Segment Open

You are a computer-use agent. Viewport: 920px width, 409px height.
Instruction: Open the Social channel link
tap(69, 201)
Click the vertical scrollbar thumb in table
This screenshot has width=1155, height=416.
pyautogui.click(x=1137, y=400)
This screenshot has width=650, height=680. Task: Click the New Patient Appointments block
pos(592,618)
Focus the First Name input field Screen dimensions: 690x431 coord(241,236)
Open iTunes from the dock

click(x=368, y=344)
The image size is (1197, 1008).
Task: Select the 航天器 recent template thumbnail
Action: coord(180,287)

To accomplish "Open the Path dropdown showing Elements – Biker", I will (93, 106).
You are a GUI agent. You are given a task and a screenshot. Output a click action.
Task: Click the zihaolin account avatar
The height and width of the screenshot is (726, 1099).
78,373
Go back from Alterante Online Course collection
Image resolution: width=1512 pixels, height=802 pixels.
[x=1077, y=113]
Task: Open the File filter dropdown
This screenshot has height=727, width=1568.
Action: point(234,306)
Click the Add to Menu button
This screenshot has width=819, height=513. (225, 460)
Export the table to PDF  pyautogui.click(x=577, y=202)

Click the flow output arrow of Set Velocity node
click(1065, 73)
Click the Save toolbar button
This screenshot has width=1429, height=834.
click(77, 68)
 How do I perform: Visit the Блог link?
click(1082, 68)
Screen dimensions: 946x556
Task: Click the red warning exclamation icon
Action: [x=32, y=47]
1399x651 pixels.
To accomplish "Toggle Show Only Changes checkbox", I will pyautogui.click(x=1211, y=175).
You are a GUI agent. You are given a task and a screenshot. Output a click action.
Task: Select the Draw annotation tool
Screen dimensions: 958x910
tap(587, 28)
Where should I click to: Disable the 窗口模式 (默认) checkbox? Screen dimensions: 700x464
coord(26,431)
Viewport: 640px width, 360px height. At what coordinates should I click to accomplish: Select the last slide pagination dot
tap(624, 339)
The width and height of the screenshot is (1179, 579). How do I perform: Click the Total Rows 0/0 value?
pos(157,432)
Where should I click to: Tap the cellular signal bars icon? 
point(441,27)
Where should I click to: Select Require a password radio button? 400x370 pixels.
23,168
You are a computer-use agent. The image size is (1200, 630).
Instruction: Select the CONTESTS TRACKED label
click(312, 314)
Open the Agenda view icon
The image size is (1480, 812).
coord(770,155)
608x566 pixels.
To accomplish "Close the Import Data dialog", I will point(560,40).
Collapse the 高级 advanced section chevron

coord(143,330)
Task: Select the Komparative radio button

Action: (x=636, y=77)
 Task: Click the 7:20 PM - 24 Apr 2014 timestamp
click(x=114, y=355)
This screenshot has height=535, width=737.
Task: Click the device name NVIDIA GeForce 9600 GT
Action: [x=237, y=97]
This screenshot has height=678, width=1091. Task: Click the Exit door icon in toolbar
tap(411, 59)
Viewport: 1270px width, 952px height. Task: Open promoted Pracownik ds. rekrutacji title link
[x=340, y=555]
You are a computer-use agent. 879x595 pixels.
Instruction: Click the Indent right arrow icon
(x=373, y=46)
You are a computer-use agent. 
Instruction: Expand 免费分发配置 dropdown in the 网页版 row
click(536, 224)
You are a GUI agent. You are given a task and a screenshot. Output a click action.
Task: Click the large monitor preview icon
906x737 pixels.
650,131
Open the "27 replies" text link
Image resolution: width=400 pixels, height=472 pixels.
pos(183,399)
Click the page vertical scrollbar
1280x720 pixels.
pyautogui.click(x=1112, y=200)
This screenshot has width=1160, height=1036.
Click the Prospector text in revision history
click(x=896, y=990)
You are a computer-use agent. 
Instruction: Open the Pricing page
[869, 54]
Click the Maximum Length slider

Segment Closed

§ What you will do
The answer must consist of every line in the records above that contains the word "table".

§ Task output
Click the vertical scrollbar thumb in table
Export the table to PDF  pyautogui.click(x=577, y=202)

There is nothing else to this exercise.